Compte rendu de "Brume" de François Brouyaux

17 février, 2014

Brume

Brume

Brume 1, de François Brouyaux, commence de manière surprenante par l'assassinat d'un scientifique, Li Xian Thieu, venu présider à Bruxelles une conférence internationale sur le climat. Ce Li Xian Thieu est en réalité un Français enseignant en Australie. La première partie du roman est un flash back sur sa vie et en particulier l'enquête qu'il mène sur le baron de Monthy à la demande d'un ami de l'IRM. Thieu cherche à savoir si ce baron, personnage imaginaire des Pays-Bas wallons, homme des Lumières, passionné par les sciences, ami du Suédois Linné et de nombreux philosophes français, a bien été le premier à découvrir que la brume, qui durant l'été 1783 recouvrit une grande partie de l'Europe occidentale, était due à la formidable explosion du volcan Laki en Islande qui projeta dans l'atmosphère 120 millions de tonnes de dioxyde de soufre (soit trois fois les émissions de cette matière en Europe à l'heure actuelle). Cette longe enquête qui nous amène à Mons est une sorte d'introduction à la deuxième partie du roman, la plus passionnante et la plus importante.

Une sage-femme de Valenciennes

On entre ici dans l'histoire d'une jeune sage-femme de Valenciennes, Marianne, fille de médecin, qui va épouser le Baron de Monthy, de 20 ans plus âgé. Ils ne pourront avoir qu'une seule descendance, Eléonore, en raison de la difficulté de son accouchement. En même temps que survient la brume de 1783, arrive dans le château du baron une séduisante métisse venue on ne sait d'où, Vaïna. Le baron l'installe dans une chambre à côté de celle de sa fille. Vaïna est enceinte et c'est le père de Marianne et Marianne qui vont l'aider à accoucher.

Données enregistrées
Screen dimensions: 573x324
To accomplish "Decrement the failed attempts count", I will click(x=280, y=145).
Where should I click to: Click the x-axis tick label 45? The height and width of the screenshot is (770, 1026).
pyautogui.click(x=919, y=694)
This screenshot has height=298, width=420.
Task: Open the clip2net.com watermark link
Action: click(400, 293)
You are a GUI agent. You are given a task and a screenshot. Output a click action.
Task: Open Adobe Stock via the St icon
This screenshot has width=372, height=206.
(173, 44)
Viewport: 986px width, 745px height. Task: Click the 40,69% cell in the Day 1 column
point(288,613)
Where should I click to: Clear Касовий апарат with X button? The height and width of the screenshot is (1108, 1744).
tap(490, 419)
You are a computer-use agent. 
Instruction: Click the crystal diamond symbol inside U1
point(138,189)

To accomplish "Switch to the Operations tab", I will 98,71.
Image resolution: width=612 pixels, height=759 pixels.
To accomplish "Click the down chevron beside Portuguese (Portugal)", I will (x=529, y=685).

» **Défi 1**
Substituez « In order to » à « To accomplish » dans les entrées, de la ligne contenant « I will 98,71. » jusqu'à la dernière ligne des entrées incluse. Redonnez ces lignes, sans aucune autre modification.
» **Défi 2**
Poursuivez le compte rendu du roman Brume au-delà de sa dernière phrase.
Le texte et les entrées sont indépendants les uns des autres.

» **Résultat de l'exercice 1**
In order to "Switch to the Operations tab", I will 98,71.
Image resolution: width=612 pixels, height=759 pixels.
In order to "Click the down chevron beside Portuguese (Portugal)", I will (x=529, y=685).

» **Résultat de l'exercice 2**
Mais d'où vient l'enfant mort-né qu'elle met au monde ? Elle effraye tant qu'elle s'en ira après l'accouchement, juste au moment où la brume disparaît, dont certains esprits superstitieux n'étaient pas loin de lui attribuer la venue. Comme les parents d'Eleonore ont ensuite « cessé de se sourire » (p. 110), éprouvant durement leur fille, le lecteur a tendance à penser que le baron (absent lors de l'accouchement), aurait trompé sa femme et que l'enfant serait de lui. On apprendra un certain temps après que toute cette affaire est plus complexe, ce que laisse deviner le fait que la baron ne quitte pas sa femme. Quand il meurt, l'un de ses amis, médecin lui aussi, hérite du volumineux journal au jour le jour des observations du climat transcrites par lui-même et Marianne. Vautreuil, c'est son nom, va confier le secret qui le lie à Vaïna, raconter ses aventures comme espion au service de la Nouvelle-France auprès des alliés des Iroquois en territoires anglais. Il lui explique notamment qu'un jour, ils, ont failli être pris et comment un Indien les a sauvés en leur faisant traverser une rivière, gardée par une importante garnison anglaise, dissimulés derrière la brume du petite matin.

Cette brume « indienne » ne les a pas sauvés à elle seule, mais surtout la conviction de l'Iroquois que la brume n'était qu'un des éléments que mettaient ses ancêtres à sa disposition pour sauver des amis. Vautreuil compare cette brume à celle qui joue un rôle important dans la bataille de Wattignies le 16 octobre 1793 qui repoussa les Autrichiens jusqu'à Namur. A la faveur de cette brume les Français surgirent sur le flanc non défendu de l'armée impériale : « Les éléments sont toujours les alliés de ceux qui ont la foi qu'ils leur seront favorables. » (p. 129). Notamment parce qu'ils se considèrent comme du côté du Bien, ce qui était le cas des soldats de la République.

On apprendra au cours de cette conversation ce qui a réellement jeté un froid dans le couple de Marianne et du baron, une histoire de jumeaux à la René Girard, bien d'autres choses encore. Il y a dans le dialogue entre cette jeune femme et ce vieux Monsieur -un ancien prêtre par-dessus le marché- beaucoup d'émotion, tous les personnages y sont justes, les dialogues acérés. Nous apprendrons encore plus loin que Vaïna avait en réalité accouché de jumeaux dont l'un avait survécu et qui rencontrera Eléonore alors mariée à un soldat de l'Empire devenu invalide.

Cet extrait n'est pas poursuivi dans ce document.